▶ **Consigne**
Recopiez fidèlement le passage du discours sur l’eau potable qui commence par les mots « Monsieur le Président, je » et se termine par « journée de l’opposition. ».

▶ **Document**

____

La qualité de l’eau potable dans les collectivités des Premières nations – discours

Propose: Que la Chambre demande au gouvernement du Canada de répondre de façon prioritaire aux besoins des collectivités des Premières nations dont les membres n’ont pas accès à de l’eau courante propre dans leurs maisons; que les mesures visant à corriger cette inégalité soient prises au plus tard au printemps 2012; que la Chambre reconnaisse en outre que le fait de ne pas répondre à ce besoin essentiel constitue un outrage constant à notre sens de la justice et de l’équité en tant que Canadiens.

Monsieur le Président, je partagerai le temps de parole qui m’est accordé avec le député de Bonavista—Gander—Grand Falls—Windsor. Je voudrais prendre un instant pour le remercier, lui qui appartient à un autre parti, pour avoir généreusement et magnanimement permis au Parti vert de participer au débat sur cette importante motion présentée dans le cadre d’une journée de l’opposition.

Nous nous inquiétons, comme tous les partis présents aux Communes, du scandale que constitue actuellement le manquement du gouvernement fédéral à son obligation de fiduciaire, en vertu de la loi et de la Constitution, de fournir de l’eau potable à tous les membres des collectivités des Premières nations. Cette obligation est fondamentale, est profondément enchâssée dans la Constitution et est conforme à des valeurs que tous les députés partagent. Ce n’est pas seulement une obligation juridique, mais aussi une obligation morale.

C’est un scandale perpétuel qui heurte la conscience de tous les Canadiens lorsqu’ils s’aperçoivent que des systèmes d’approvisionnement en eau potable dignes du tiers monde existent un peu partout dans ce vaste pays riche, et que ces systèmes sont réservés presque exclusivement aux Premières nations.

Je voudrais essayer de proposer des solutions de nature à régler le problème, puisque nous discutons de la manière la moins partisane possible.

Force est de reconnaître que les statistiques sur cette question sont une honte pour le Canada. Seulement 27 p. 100 des Premières nations ont de l’eau potable pouvant être considérée comme sûre, 39 p. 100 de l’approvisionnement en eau potable est jugé comme présentant des risques élevés et 34 p. 100 comme présentant un risque modéré. Les Premières nations elles-mêmes ont remis en question ces statistiques du ministère des Affaires autochtones et du développement du Nord canadien qui affirme que ces chiffres sont recueillis de façon un peu arbitraire, mais que ce sont les seuls qui sont disponibles.

La Presse canadienne a appris, par un document obtenu en vertu de la Loi sur l’accès à l’information, que, en un seul mois, soit en mai dernier, 223 mises en garde et avis ont été émis dans les collectivités des Premières nations.

____

▶ **Section des données**
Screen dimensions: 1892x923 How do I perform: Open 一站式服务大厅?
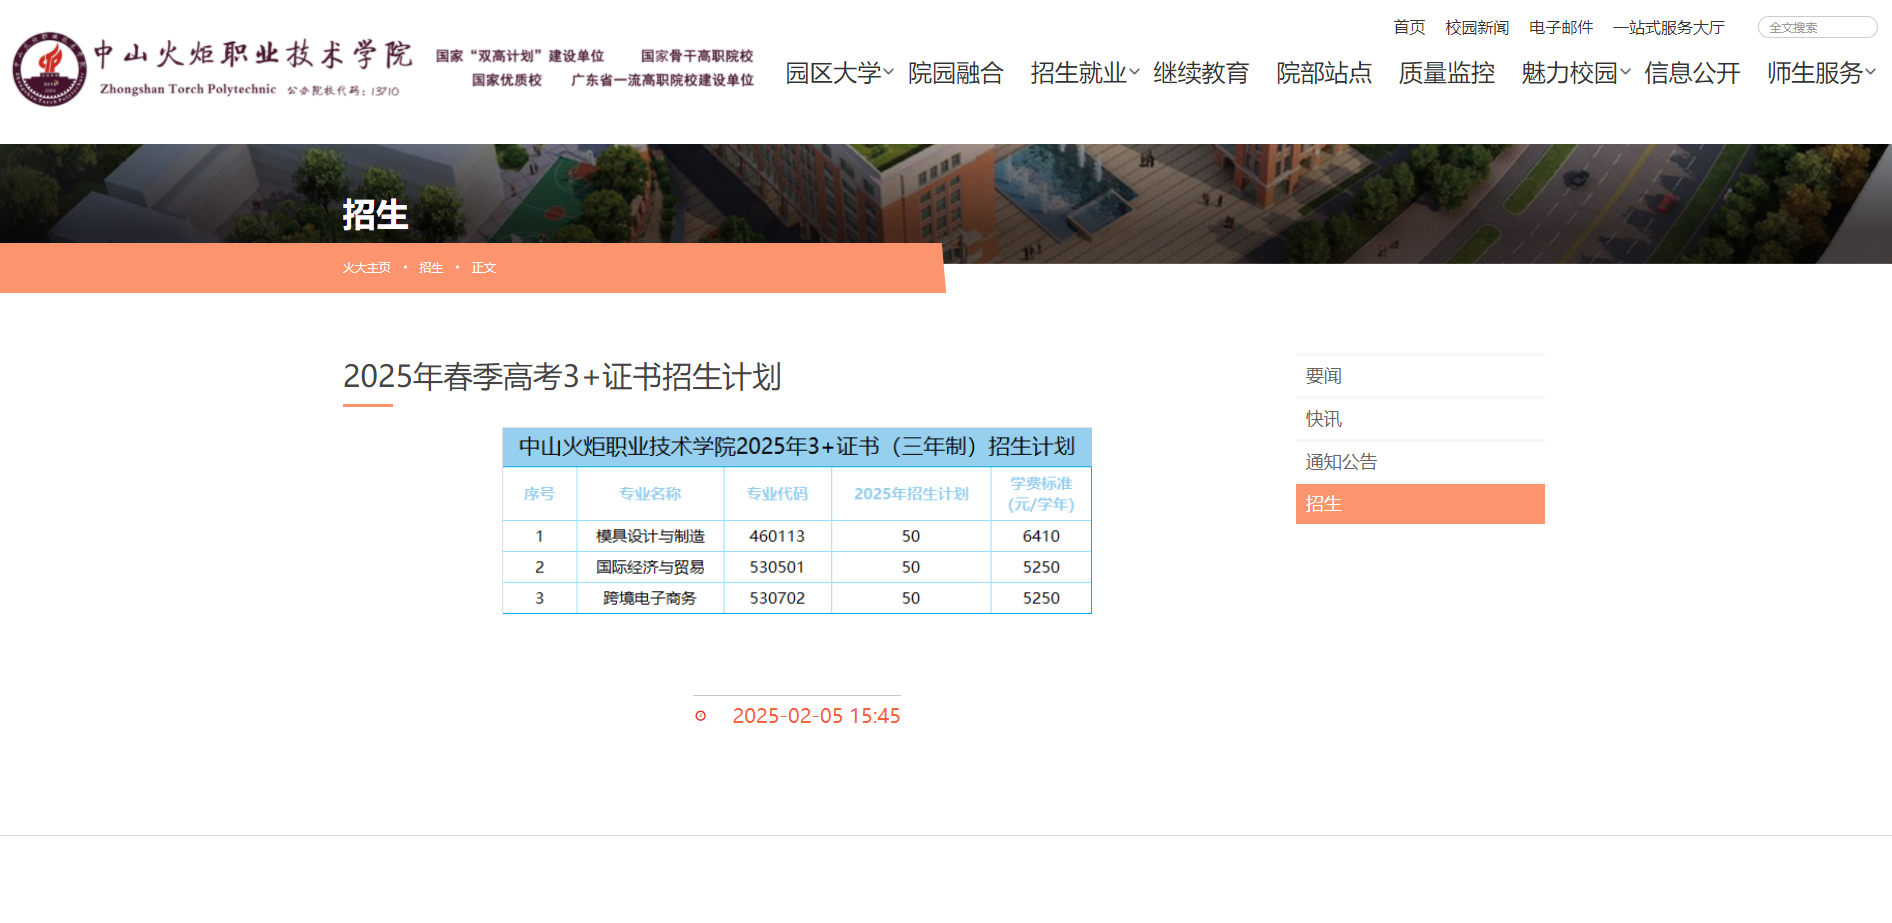1667,27
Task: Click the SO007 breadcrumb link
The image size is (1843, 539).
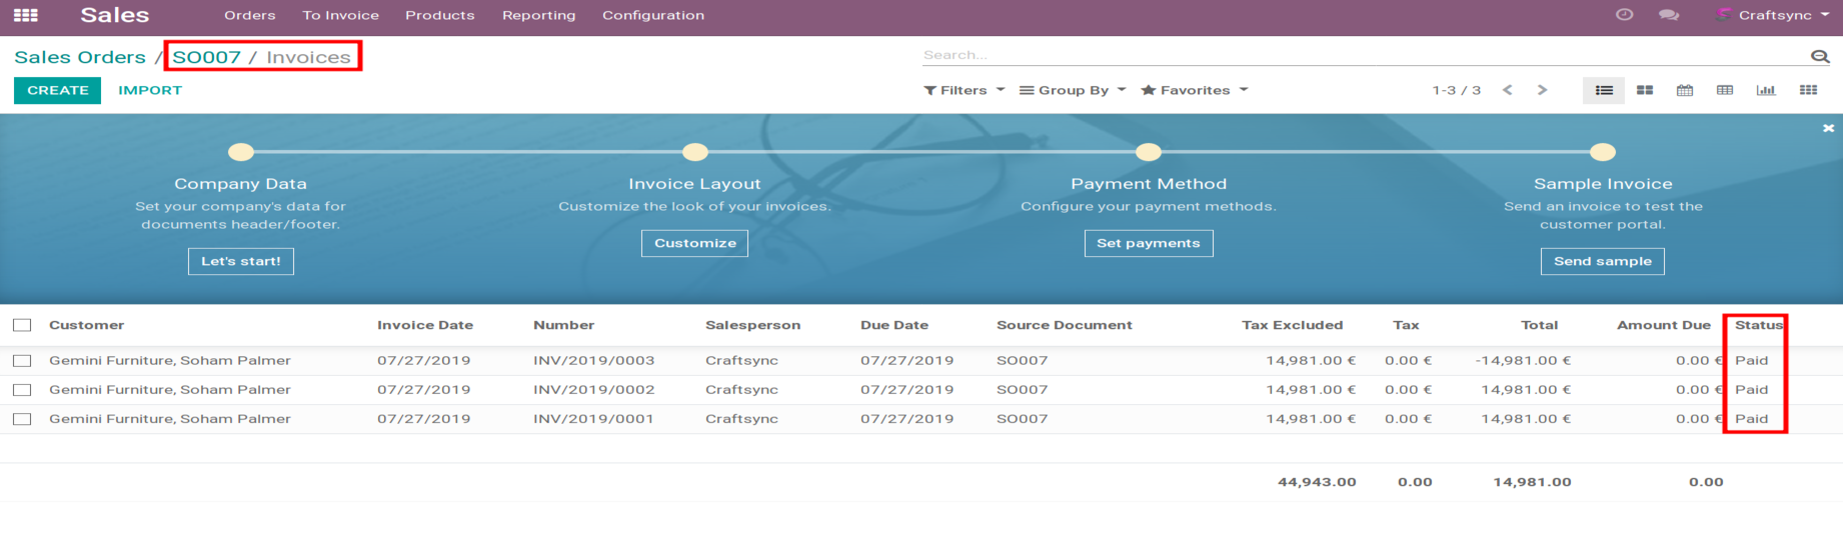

____

▶ **Réponse complète**
Monsieur le Président, je partagerai le temps de parole qui m’est accordé avec le député de Bonavista—Gander—Grand Falls—Windsor. Je voudrais prendre un instant pour le remercier, lui qui appartient à un autre parti, pour avoir généreusement et magnanimement permis au Parti vert de participer au débat sur cette importante motion présentée dans le cadre d’une journée de l’opposition.